Could someone explain it to me, without using one of the many hand rules? That's something one can do when I actually understood the basic concept, which I don't at the moment.
Thanks - Please throw as much math at me as you like :p
 A: Very short answer
Left and right-handed coordinate systems are related to what is called the orientation of a vector space.

Intuitive(?) explanation
Assuming you're already familiar with the standard Cartesian 2D coordinates, the normal orientation is to have the $x$-axis pointing to the right, and the $y$-axis pointing up. But this orientation is merely a convention.
If you start from just an oriented axis ($\mathbb R^1$) and add a dimension, you end up in the plane ($\mathbb R^2$). To obtain a proper orientation of $\mathbb R^2$, you have to decide, one way or another, which way is "up" and which one is "down". So either you adopt the standard convention, with the $y$-axis pointing up, or you could also decide that the normal orientation is to have the $y$-axis pointing down. (As a remark, it is common in image processing to have the $y$-axis pointing down, because the first pixel of a digital image is by default the top left pixel.)
Now, this problem of deciding of an orientation happens every time you increase the dimension by $1$. If you hold a sheet of paper horizontally (an $\mathbb R^2$ plane), it splits 3D space into two parts, and any of them could be the "upward" or "downward" orientation. More generally, any hyperplane in $\mathbb R^n$ splits $\mathbb R^n$ into two half-spaces, and you can choose either half-space to determine an orientation, but this choice is merely an arbitrary convention.

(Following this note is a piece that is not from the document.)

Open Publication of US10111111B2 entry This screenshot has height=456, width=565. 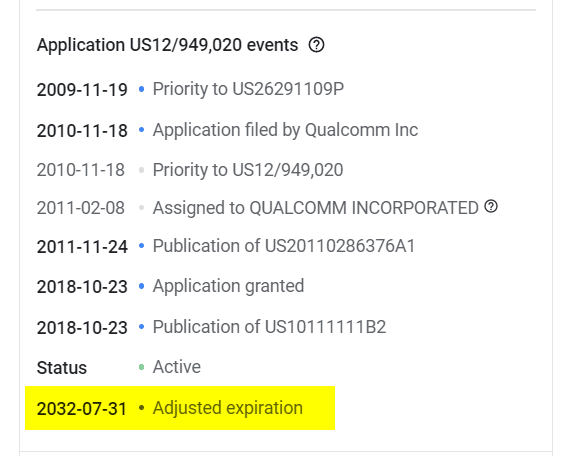[x=269, y=327]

Something that is very specific to dimensions lower than 3, it is that you can easily observe or experience those spaces with your senses. So we just ended up applying common terminology to describe orientation in those spaces, such as up/down/left/right. I am not sure which fields used the terms left/right-handed first, but those can still be described using your hands, as you already know.
So, how did we decide which orientation would be called left-handed or right-handed? I honestly don't know. But from a very formal point of view, that is just a name for a certain convention, so there is little "maths" to explain on that level.

More details
If you had a look at the link I provided at the very start, the definition of orientation has to do with the determinant of a basis. In $\mathbb R^n$, you need $n$ linearly independent vectors to obtain a basis, and you can compute the determinant of these $n$ vectors. For a basis, the determinant is always non-zero, and when it comes to the notion of orientation we are particularly interested in whether the determinant is positive or negative.

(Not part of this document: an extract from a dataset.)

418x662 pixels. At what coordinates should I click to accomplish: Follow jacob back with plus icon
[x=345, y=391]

Two basis are said to have the same orientation if their determinant have the same sign, and that property suffices to define and distinguish "left-handed" and "right-handed" orientations.

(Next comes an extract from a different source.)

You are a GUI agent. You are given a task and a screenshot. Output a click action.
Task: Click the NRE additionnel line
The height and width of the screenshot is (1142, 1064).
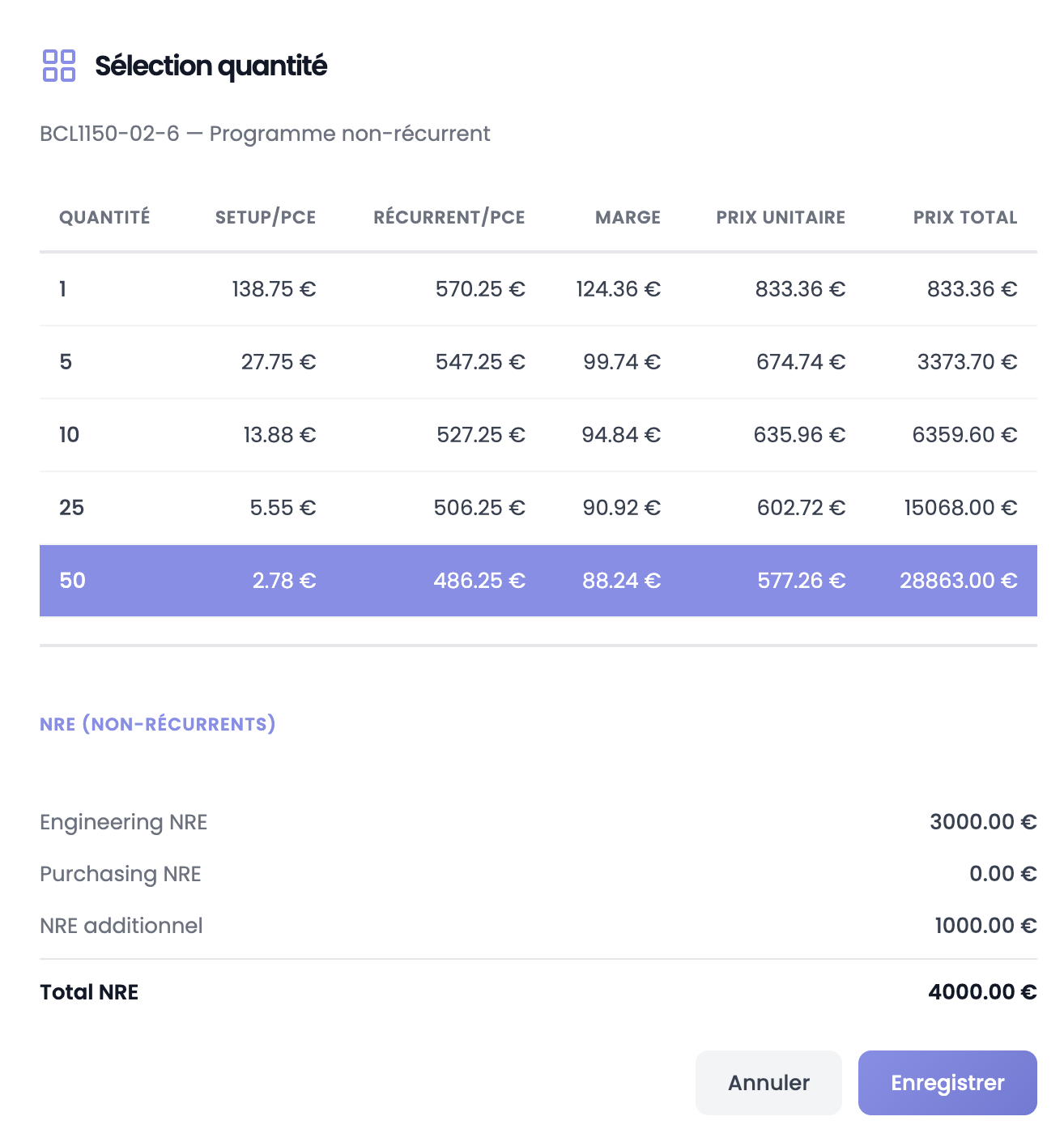121,926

Note that in general, you compute a determinant after choosing a standard basis (often the standard Cartesian coordinates). This means that picking bases with a positive determinant as the standard orientation, is just saying that you want to match the orientation of that standard basis. But generally, I'd say the choice of that standard basis is guided by what is the simplest to use, given the data or the problem you're working with. So there is no intrinsic reason why one orientation is "better" than the other. It mostly comes down to consistently choosing one orientation that will not confuse you, and that everyone can recognize easily.